A. Installing Libraries

We first need to install the python file for dataset creation and create the conda environment.

git clone https://github.com/rioharper/VoiceDatasetCreation
conda create -n dataset pyaudio ffmpeg
pip install -r requirements.txt#run this if you are on linux as well
sudo apt-get install '^libxcb.*-dev' libx11-xcb-dev libglu1-mesa-dev libxrender-dev libxi-dev libxkbcommon-dev libxkbcommon-x11-dev

B. Preparing

Before you run the python file, you need to prepare for the recording process.
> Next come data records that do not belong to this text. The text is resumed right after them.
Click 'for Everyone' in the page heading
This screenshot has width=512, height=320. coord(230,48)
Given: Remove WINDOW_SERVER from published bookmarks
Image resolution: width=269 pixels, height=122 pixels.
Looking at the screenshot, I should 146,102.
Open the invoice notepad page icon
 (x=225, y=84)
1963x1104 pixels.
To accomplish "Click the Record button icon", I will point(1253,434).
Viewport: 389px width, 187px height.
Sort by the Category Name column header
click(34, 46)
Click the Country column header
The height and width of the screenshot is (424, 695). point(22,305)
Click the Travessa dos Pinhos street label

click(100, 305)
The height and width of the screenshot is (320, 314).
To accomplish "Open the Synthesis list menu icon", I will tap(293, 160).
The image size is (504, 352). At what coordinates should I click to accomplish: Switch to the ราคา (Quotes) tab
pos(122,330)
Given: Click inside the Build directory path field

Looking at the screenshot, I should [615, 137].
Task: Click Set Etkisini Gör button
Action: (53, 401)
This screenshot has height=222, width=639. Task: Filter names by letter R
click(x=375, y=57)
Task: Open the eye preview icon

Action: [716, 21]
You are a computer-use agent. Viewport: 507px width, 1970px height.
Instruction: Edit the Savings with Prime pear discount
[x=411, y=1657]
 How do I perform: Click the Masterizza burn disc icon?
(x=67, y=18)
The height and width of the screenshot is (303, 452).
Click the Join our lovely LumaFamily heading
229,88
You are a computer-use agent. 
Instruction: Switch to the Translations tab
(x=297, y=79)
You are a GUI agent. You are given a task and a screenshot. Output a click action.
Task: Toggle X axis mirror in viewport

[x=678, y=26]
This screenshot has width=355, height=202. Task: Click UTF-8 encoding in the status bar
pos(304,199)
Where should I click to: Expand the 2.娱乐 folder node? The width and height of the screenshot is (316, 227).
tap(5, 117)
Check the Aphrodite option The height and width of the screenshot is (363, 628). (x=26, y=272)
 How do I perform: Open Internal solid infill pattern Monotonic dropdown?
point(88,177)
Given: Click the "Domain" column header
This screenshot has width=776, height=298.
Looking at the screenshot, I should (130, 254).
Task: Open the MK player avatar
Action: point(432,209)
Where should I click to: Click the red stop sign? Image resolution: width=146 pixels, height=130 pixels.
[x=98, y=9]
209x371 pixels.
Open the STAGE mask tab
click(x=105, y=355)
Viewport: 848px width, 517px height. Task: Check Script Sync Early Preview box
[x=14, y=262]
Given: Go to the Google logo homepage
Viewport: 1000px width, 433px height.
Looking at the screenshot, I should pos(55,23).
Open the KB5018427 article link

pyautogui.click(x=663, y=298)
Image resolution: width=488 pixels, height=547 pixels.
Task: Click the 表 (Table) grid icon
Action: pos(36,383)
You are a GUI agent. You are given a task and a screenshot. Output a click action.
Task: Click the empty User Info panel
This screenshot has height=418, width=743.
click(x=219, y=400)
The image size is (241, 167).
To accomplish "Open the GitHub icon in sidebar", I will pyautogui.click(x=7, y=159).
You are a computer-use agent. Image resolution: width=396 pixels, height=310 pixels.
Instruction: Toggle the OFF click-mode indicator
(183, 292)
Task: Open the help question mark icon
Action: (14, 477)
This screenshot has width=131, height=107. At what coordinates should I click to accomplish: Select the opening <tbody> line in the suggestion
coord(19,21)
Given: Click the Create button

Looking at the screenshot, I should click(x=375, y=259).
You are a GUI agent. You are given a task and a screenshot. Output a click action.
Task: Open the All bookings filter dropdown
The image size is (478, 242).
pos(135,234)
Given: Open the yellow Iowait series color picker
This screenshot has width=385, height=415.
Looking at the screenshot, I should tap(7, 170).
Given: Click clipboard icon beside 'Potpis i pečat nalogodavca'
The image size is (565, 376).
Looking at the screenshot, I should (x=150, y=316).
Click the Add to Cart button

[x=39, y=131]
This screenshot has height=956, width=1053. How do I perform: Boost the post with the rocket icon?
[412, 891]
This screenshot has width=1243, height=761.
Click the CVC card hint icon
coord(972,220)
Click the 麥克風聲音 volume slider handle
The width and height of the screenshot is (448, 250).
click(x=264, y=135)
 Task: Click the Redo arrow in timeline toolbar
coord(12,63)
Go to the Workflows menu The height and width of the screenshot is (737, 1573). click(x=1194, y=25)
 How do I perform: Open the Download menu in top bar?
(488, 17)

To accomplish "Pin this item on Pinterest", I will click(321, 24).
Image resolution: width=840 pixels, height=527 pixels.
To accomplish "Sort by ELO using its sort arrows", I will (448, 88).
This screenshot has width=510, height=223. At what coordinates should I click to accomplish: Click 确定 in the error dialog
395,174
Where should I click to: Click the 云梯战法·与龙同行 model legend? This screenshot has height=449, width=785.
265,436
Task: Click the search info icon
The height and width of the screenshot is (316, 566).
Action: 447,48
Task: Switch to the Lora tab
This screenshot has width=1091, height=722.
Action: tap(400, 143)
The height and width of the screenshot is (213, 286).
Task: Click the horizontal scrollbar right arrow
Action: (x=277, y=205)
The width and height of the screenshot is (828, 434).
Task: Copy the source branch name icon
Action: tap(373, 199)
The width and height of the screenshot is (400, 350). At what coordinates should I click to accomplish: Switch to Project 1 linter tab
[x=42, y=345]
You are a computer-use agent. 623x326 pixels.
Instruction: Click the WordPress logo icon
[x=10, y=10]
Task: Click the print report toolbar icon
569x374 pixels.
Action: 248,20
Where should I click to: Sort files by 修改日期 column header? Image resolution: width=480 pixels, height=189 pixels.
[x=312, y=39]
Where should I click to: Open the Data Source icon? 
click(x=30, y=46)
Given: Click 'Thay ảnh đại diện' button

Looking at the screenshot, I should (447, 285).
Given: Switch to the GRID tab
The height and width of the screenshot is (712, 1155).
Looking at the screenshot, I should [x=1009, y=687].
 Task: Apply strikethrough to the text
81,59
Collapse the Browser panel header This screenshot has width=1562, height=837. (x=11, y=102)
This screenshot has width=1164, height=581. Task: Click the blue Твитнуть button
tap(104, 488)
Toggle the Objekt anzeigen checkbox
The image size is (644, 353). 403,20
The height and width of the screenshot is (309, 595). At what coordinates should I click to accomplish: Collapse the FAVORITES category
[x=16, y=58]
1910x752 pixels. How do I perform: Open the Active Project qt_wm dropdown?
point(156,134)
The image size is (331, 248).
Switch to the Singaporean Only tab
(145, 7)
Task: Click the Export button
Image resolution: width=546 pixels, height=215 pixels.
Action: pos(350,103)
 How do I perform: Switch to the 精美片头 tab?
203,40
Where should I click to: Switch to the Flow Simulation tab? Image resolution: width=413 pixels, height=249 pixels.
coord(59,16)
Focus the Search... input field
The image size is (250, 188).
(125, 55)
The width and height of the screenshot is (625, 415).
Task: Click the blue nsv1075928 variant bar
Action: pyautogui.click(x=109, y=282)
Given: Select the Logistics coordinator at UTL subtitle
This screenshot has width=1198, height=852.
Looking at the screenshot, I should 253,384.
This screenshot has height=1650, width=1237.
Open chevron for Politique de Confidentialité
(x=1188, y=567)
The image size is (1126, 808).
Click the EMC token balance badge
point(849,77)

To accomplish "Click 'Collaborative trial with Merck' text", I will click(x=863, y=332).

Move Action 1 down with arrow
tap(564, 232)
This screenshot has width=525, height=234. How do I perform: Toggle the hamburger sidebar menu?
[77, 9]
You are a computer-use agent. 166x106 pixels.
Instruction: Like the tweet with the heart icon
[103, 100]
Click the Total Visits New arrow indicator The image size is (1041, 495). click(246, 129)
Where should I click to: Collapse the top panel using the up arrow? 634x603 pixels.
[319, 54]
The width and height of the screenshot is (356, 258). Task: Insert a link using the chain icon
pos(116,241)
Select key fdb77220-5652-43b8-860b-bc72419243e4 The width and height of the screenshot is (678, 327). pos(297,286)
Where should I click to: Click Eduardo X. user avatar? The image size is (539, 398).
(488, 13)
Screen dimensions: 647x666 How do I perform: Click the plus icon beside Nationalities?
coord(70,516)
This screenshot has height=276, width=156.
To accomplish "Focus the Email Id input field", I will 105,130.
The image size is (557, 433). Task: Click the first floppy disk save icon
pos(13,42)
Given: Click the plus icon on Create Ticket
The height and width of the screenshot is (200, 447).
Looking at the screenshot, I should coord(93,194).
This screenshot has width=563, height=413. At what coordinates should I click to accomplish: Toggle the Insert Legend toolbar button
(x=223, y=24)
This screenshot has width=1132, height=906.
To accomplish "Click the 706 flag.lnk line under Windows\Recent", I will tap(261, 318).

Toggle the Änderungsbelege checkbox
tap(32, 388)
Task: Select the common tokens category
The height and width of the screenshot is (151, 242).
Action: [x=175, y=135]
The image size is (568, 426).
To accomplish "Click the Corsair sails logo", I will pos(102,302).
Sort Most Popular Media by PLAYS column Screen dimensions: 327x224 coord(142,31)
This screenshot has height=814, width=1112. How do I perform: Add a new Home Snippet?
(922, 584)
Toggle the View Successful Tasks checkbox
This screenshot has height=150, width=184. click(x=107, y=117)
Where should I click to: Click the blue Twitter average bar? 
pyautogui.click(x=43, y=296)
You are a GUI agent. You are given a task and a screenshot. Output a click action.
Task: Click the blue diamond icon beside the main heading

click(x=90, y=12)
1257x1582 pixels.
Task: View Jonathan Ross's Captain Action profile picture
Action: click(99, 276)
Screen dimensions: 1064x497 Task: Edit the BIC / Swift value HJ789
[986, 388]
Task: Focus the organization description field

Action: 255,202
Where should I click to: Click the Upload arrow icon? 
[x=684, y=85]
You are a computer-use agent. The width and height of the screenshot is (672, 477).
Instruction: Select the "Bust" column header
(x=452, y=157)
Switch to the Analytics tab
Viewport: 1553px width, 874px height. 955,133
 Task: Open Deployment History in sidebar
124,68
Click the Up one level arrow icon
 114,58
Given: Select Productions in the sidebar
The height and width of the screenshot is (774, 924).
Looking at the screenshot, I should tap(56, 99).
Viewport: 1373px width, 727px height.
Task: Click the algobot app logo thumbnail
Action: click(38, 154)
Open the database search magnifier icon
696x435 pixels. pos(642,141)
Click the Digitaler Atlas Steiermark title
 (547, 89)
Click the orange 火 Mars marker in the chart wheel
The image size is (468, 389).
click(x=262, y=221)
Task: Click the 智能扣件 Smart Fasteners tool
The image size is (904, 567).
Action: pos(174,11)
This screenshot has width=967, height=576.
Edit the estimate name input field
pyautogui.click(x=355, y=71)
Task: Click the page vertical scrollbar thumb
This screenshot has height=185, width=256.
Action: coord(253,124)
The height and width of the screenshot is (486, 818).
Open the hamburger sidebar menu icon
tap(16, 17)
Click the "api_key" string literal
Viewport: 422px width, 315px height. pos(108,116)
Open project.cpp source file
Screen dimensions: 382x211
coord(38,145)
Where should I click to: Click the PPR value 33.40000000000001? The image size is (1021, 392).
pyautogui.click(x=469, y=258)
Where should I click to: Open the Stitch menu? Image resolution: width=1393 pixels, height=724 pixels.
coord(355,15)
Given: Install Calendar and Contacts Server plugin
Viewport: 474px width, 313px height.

VITS is very particular about background noise.

  • Get in a place where you hear minimal cars, lawnmowers, the cries of the people in your basement, kitchen clanking, etc.
  • To confirm your microphone sounds optimal, test it on an audio recording software at a 22050hz sample rate.

C. Recording

Now you are ready to start recording. So let’s open up that python file and give it a whirl.

An Example Of What A Good Recording Snippit Sounds Like

2. Preprocessing

Congratulations, you’ve done it! You can frolic in some grass, the sunlight smothering you in kisses as unicorns prance around you and the birds chirp beautiful odes in your greatness.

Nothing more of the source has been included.